■ Pointing entries for text and elements ■
# # # # #
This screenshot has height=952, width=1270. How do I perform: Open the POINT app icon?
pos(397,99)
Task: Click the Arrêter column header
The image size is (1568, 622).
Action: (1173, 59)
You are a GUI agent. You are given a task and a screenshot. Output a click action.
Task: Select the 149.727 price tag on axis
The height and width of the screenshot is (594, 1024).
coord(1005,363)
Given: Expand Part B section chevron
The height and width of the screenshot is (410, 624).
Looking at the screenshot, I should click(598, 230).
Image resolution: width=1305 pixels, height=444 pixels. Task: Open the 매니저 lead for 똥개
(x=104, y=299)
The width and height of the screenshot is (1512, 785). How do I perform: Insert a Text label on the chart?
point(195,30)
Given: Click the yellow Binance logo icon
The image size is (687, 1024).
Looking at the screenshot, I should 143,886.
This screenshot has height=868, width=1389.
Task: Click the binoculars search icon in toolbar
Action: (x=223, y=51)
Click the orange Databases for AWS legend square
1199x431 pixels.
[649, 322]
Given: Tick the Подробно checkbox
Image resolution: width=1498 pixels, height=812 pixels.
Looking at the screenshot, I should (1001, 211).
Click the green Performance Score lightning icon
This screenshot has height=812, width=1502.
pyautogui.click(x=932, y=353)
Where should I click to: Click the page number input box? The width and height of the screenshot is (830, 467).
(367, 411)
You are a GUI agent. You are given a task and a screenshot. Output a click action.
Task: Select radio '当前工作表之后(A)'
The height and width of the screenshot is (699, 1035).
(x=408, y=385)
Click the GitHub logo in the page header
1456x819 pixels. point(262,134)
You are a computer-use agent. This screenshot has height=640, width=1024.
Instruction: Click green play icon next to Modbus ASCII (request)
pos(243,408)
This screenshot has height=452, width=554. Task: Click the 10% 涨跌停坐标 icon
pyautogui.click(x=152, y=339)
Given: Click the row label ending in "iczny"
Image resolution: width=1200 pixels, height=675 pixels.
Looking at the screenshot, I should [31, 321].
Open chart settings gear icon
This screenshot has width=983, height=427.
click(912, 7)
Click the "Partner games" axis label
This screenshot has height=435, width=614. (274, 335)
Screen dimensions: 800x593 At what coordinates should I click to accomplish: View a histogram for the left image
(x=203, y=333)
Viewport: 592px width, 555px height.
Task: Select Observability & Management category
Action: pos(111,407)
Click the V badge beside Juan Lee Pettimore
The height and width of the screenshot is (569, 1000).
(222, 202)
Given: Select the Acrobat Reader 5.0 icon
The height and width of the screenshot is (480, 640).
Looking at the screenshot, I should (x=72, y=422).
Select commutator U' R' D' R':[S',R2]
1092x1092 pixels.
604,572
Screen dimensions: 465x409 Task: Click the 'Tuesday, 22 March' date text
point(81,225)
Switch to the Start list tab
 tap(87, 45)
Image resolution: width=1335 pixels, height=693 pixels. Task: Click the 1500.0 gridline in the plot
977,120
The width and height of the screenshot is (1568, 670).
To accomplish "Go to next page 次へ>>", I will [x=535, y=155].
# # # # #
■ YOUR INSTRUCTIONS ■
Copy the entries from the line containing "Switch to the Start list tab" through the end of the entries, both ends included, and change "gridline" to "grid line" while leaving everything else the same.

■ EXERCISE ANSWER ■
Switch to the Start list tab
 tap(87, 45)
Image resolution: width=1335 pixels, height=693 pixels. Task: Click the 1500.0 grid line in the plot
977,120
The width and height of the screenshot is (1568, 670).
To accomplish "Go to next page 次へ>>", I will [x=535, y=155].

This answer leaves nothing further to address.